Task prompt —
List every kind of bug escape route named in the UI testing guide below.

Given text —
Establish systematic confidence in UI behavior through the right mix of visual regression, interaction testing, and accessibility assertions.

Treat testing as a design input, not a post-ship safety net. The goal is not maximum coverage; it is catching the bugs that matter most without drowning the team in maintenance.

Consult the accessibility testing reference when the testing strategy needs automated axe checks, screen reader validation, or keyboard traversal tests. Consult the component accessibility reference when testing custom components for focus management, ARIA correctness, and keyboard behavior. Consult the interaction design reference when validating workflows under stress, error, or edge-case conditions. Consult the error-recovery reference when testing validation behavior, recoverable field errors, or abandonment paths. Consult the loading feedback and perceived performance reference when testing loading states, skeletons, stale-data cues, or perceived-performance behavior.

MANDATORY PREPARATION

Users start this workflow with /test. Once this skill is active, load $frontend-design — it contains design principles, anti-patterns, and the Context Gathering Protocol. Follow that protocol before proceeding — if no design context exists yet, you MUST load $setup first. Additionally gather: the most common UI bugs currently escaping to production, the team's tolerance for test maintenance, and which parts of the UI change most frequently.

Assess Testing Needs

Identify what is breaking and what should be caught:

Map bug escape routes:
- Visual regressions (unintended layout shifts, broken spacing, missing assets)
- Interaction failures (buttons that do nothing, broken forms, dead links)
- State bugs (stale data, race conditions, incorrect loading states)
- Accessibility defects (missing labels, keyboard traps, color contrast failures)
- Cross-browser or cross-device inconsistencies
Evaluate current coverage:
- What is already tested? What is tested but provides no signal?
- Which tests fail randomly and get ignored (flaky tests erode trust)
- How long does the test suite take? Slow suites get bypassed.
Prioritize by risk and churn:
- High-traffic user paths (checkout, signup, core workflows)
- UI surfaces that change frequently (design-system components)
- Areas with known historical bugs
- Accessibility-critical surfaces (forms, navigation, modals)

Testing Dimensions

Visual Regression

Catch unintended visual changes before they ship.

What to capture:

Component states (default, hover, focus, active, disabled, loading, error)

Entries shown —

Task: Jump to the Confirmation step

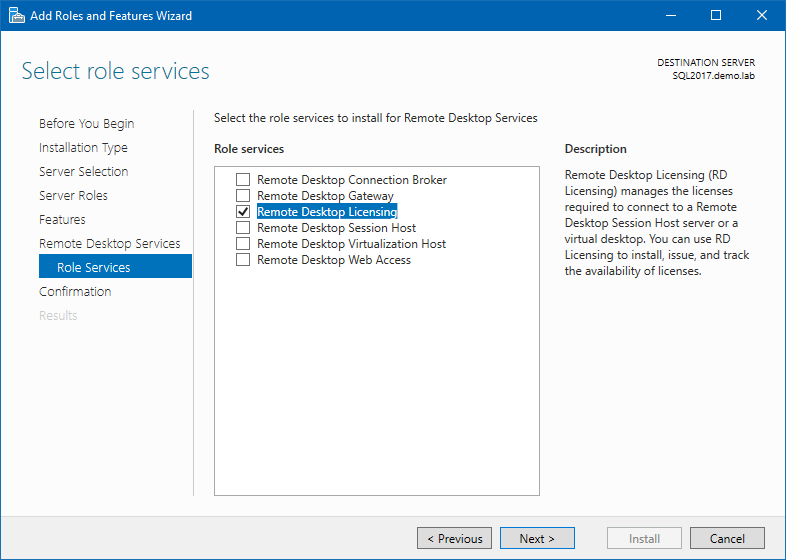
* * *
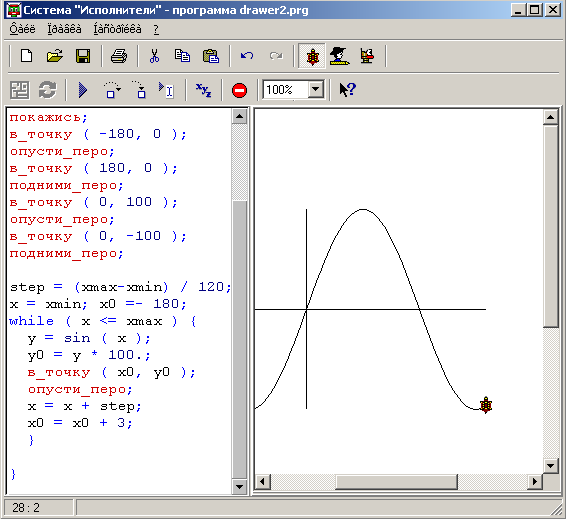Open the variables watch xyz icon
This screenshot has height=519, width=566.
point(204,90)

Finished answer —
- Visual regressions
- Interaction failures
- State bugs
- Accessibility defects
- Cross-browser or cross-device inconsistencies